In some lenses, the curved surfaces are replaced with flat surfaces, with a different angle in each section. Such a lens can be regarded as an array of prisms arranged in a circular fashion, with steeper prisms on the edges, and a flat or slightly convex center. In the first (and largest) Fresnel lenses, each section was actually a separate prism. 'Single-piece' Fresnel lenses were later produced, being used for automobile headlamps, brake, parking, and turn signal lenses, and so on. In modern times, computer-controlled milling equipment (CNC) might be used to manufacture more complex lenses.
Fresnel lens design allows a substantial reduction in thickness (and thus mass and volume of material), at the expense of reducing the imaging quality of the lens, which is why precise imaging applications such as photography usually still use larger conventional lenses.
Fresnel lenses are usually made of glass or plastic; their size varies from large (old historical lighthouses, meter size) to medium (book-reading aids, OHP viewgraph projectors) to small (TLR/SLR camera screens, micro-optics). In many cases they are very thin and flat, almost flexible, with thicknesses in the 1 to 5 mm (0.039 to 0.197 in) range.
Modern Fresnel lenses usually consist of all refractive elements. However many of the lighthouses have both refracting and reflecting elements, as shown in the photographs and diagram. That is, the outer elements are sections of reflectors while the inner elements are sections of refractive lenses. Total internal reflection was often used to avoid the light loss in reflection from a silvered mirror.
Uses
Imaging
Fresnel lenses are used as simple hand-held magnifiers. They are also used to correct several visual disorders, including ocular-motility disorders such as strabismus. Fresnel lenses have been used to increase the visual size of CRT displays in pocket televisions, notably the Sinclair TV80. They are also used in traffic lights.
Fresnel lenses are used in left-hand-drive European lorries entering the UK and Republic of Ireland (and vice versa, right-hand-drive Irish and British trucks entering mainland Europe) to overcome the blind spots caused by the driver operating the lorry while sitting on the wrong side of the cab relative to the side of the road the car is on.
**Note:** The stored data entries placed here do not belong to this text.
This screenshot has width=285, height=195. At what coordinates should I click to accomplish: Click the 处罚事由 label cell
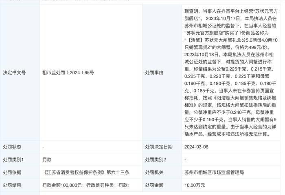(154, 73)
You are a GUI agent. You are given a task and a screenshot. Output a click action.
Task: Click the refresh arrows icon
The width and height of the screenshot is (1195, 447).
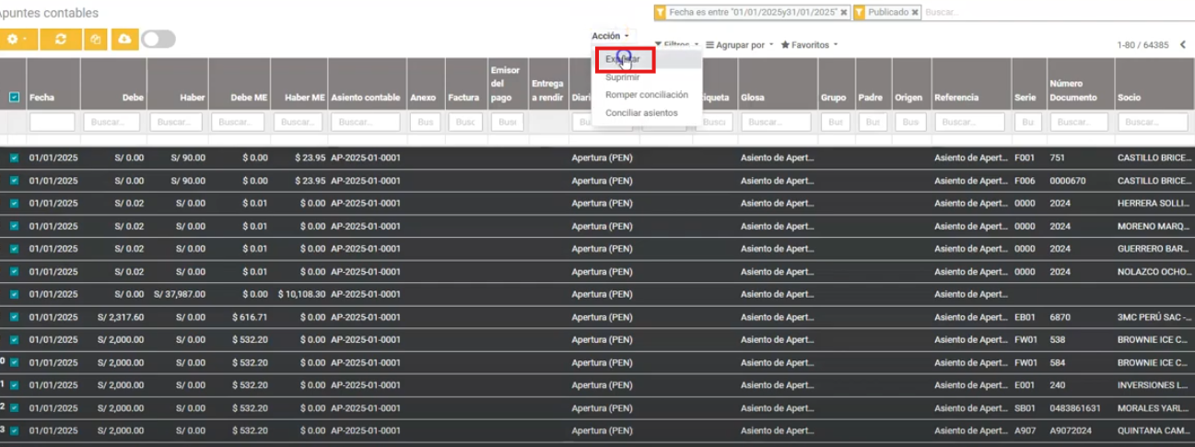pyautogui.click(x=61, y=40)

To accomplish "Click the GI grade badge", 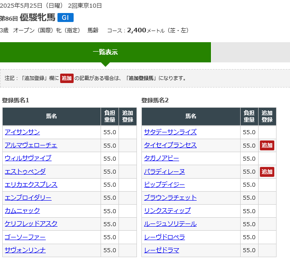I will pyautogui.click(x=65, y=18).
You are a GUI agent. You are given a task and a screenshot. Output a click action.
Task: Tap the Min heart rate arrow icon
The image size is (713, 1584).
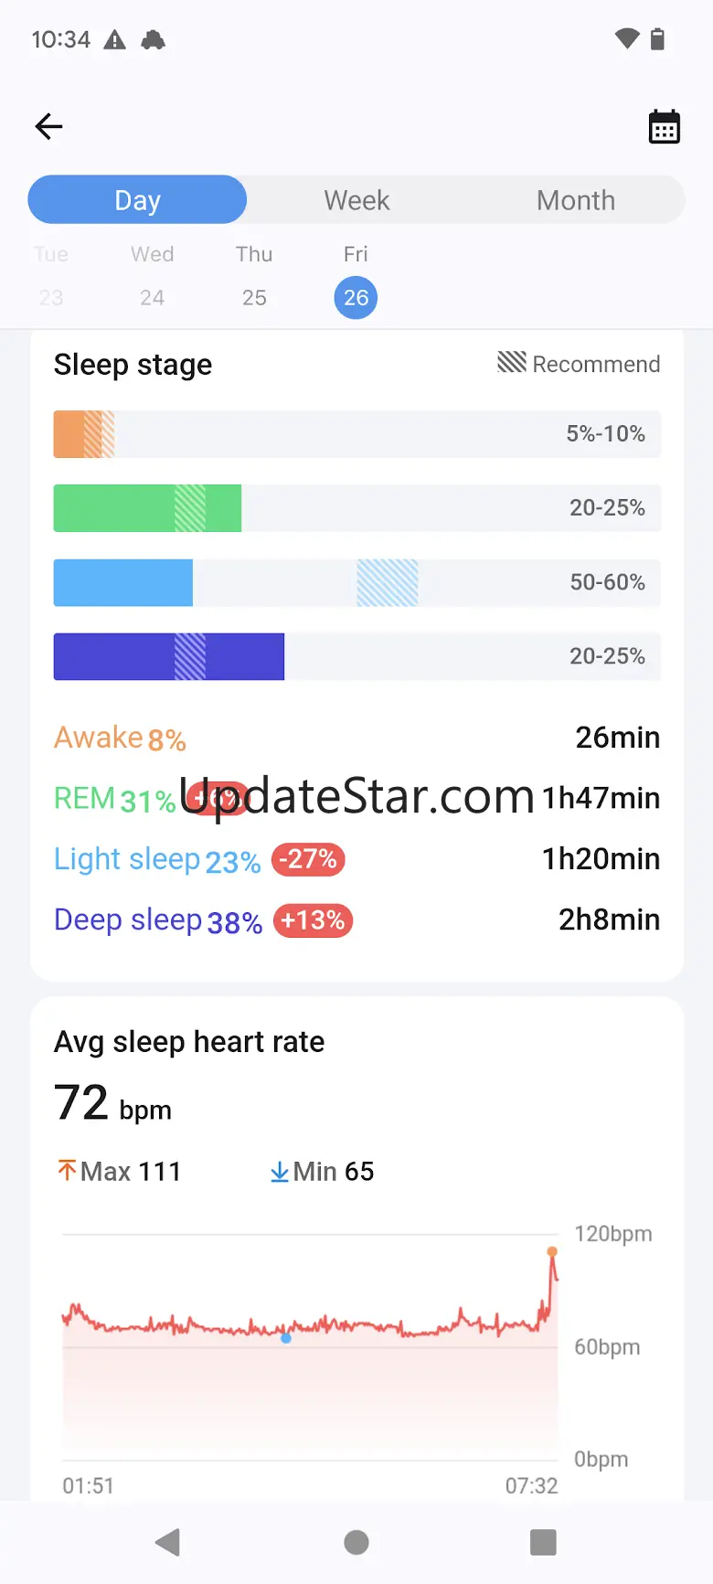[x=280, y=1172]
They attach to the passenger-side window.
Another automobile application of a Fresnel lens is a rear view enhancer, as the wide view angle of a lens attached to the rear window permits examining the scene behind a vehicle, particularly a tall or bluff-tailed one, more effectively than a rear-view mirror alone.
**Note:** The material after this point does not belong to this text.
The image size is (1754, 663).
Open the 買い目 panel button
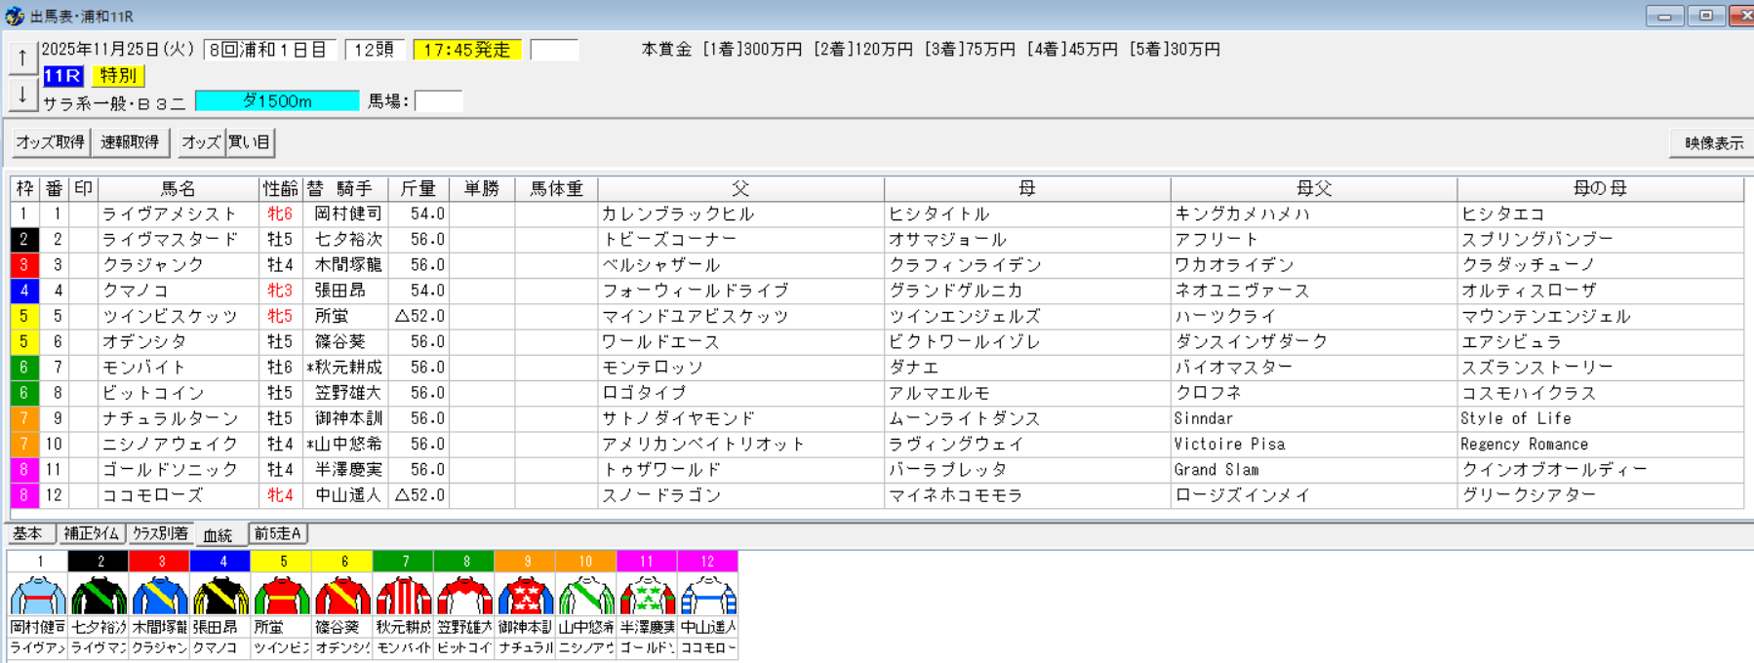(250, 142)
Multi-focal Fresnel lenses are also used as a part of retina identification cameras, where they provide multiple in- and out-of-focus images of a fixation target inside the camera. For virtually all users, at least one of the images will be in focus, thus allowing correct eye alignment.
Fresnel lenses have also been used in the field of popular entertainment. The British rock artist Peter Gabriel made use of them in his early solo live performances to magnify the size of his head, in contrast to the rest of his body, for dramatic and comic effect. In the Terry Gilliam film Brazil, plastic Fresnel screens appear ostensibly as magnifiers for the small CRT monitors used throughout the offices of the Ministry of Information. However, they occasionally appear between the actors and the camera, distorting the scale and composition of the scene to humorous effect. The Pixar movie Wall-E features a fresnel lens in the scenes where the protagonist watches the musical magnified on an iPod.
Photography
Canon and Nikon have used Fresnel lenses to reduce the size of telephoto lenses. Photographic lenses that include Fresnel elements can be much shorter than corresponding conventional lens design. Nikon calls their technology Phase Fresnel.
The Polaroid SX-70 camera used a Fresnel reflector as part of its viewing system.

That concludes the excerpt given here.